カイルは鼻をほじりながら親切に指摘してみた。


「そんなこと、わかっている!神よ!僕たる我に祝福をー!!」


そう唱えると、纏っていた光りが強まり、そしてカイルに一気に突っ込んで突きの攻撃繰り出そうとした。突きの速さは最初の斬りかかりの倍になる。


「よくわからない神を当てにしている時点で・・・」


向かってくる方向から真正面に向き、強い突きの攻撃を片手でつかみ、止める。そこから、その攻撃を後ろの方に受け流してみせた。必殺技とも言える渾身の攻撃を止められたかと思えば、さらに受け流されてしまい、従者の男は騎士として自信喪失してしまいそうになる。


「(子供にここまでやられるとは・・・)」


子供相手に打ちのめされ、気力を失い、表情が曇っていく。それを見たカイルは励まそうとする。

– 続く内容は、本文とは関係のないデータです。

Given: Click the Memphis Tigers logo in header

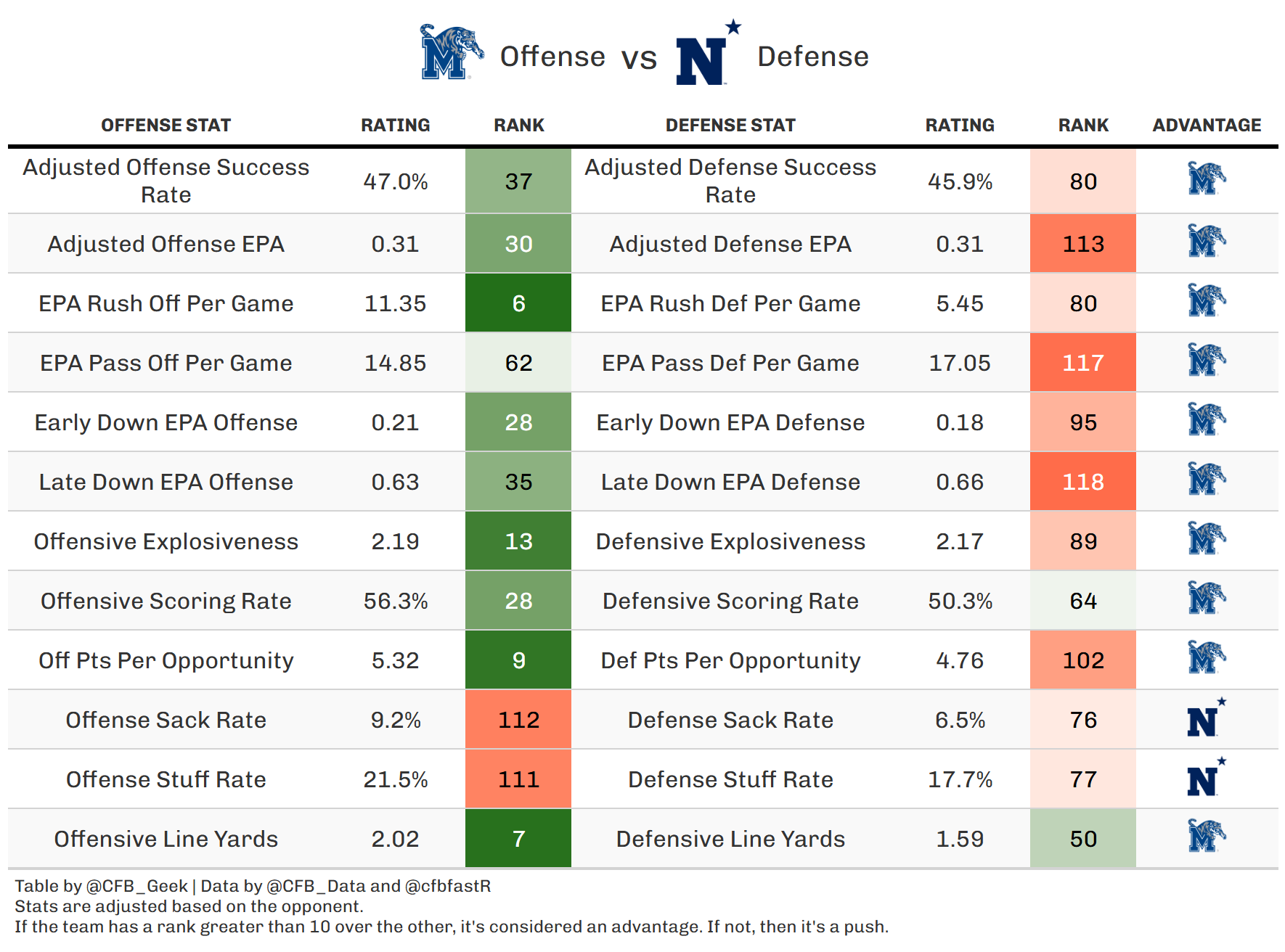Looking at the screenshot, I should point(452,52).
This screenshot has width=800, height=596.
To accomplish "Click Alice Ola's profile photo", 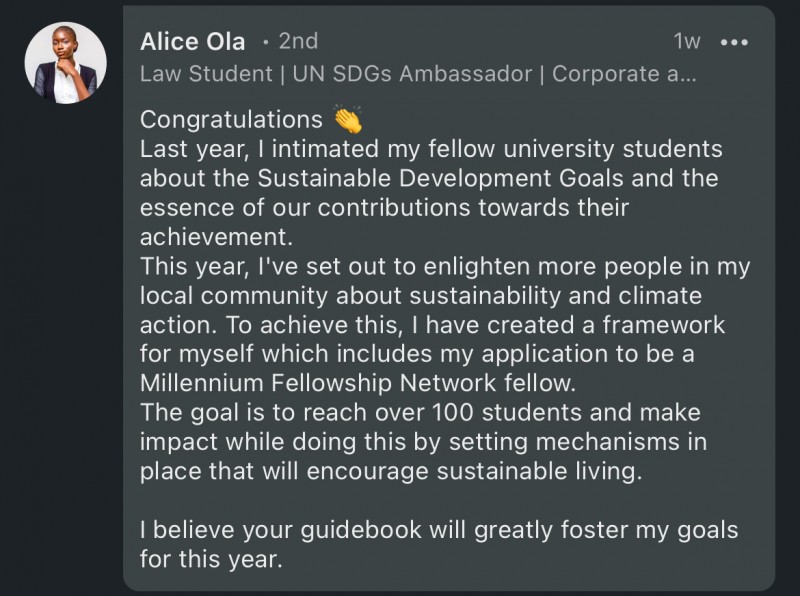I will click(66, 63).
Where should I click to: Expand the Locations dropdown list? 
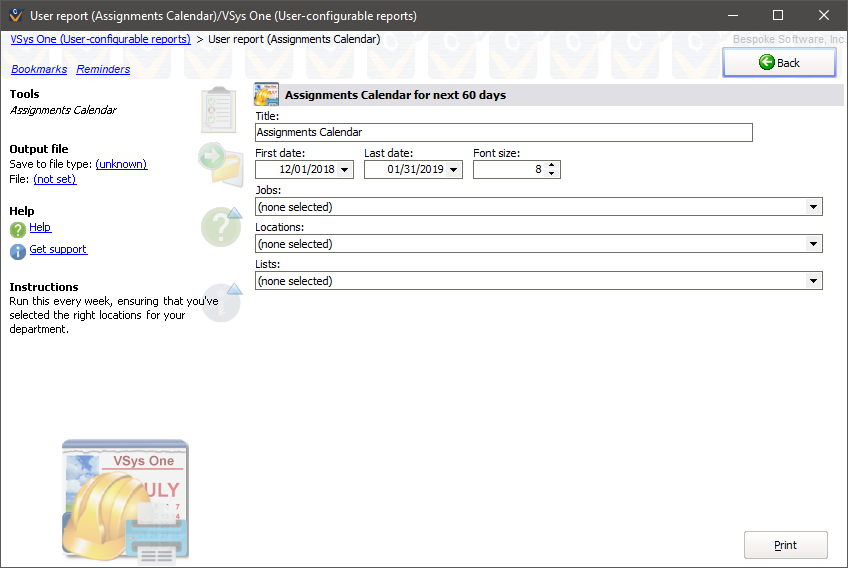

「諦めたらそこで試合終了だよ!ナナミが教えてくれたんだけどな」

「俺は圧倒的な力の差が自覚出来ないジーナほど愚かではない」


剣を鞘に収め、遠い目を見せて、戦意を喪失させた。


「そっかぁ!おつかれさん」


カイルは相手の目を見て言った。すると、従者の男も捉えられない速さで従者の男の後ろに一瞬で回り込み、背中に手を触れると、従者の男は自然崩れるように気を失い、倒れ込む。それを支えるカイルだった。次に従者の男が目を覚ましたのは見回りの兵士に声をかけられてのことだった。空を見れば、朝焼けになっていることがわかる。


「いつのまに寝ていたのか?やつは・・・?」


辺りを見回すと、カイルの姿はどこにもなかった。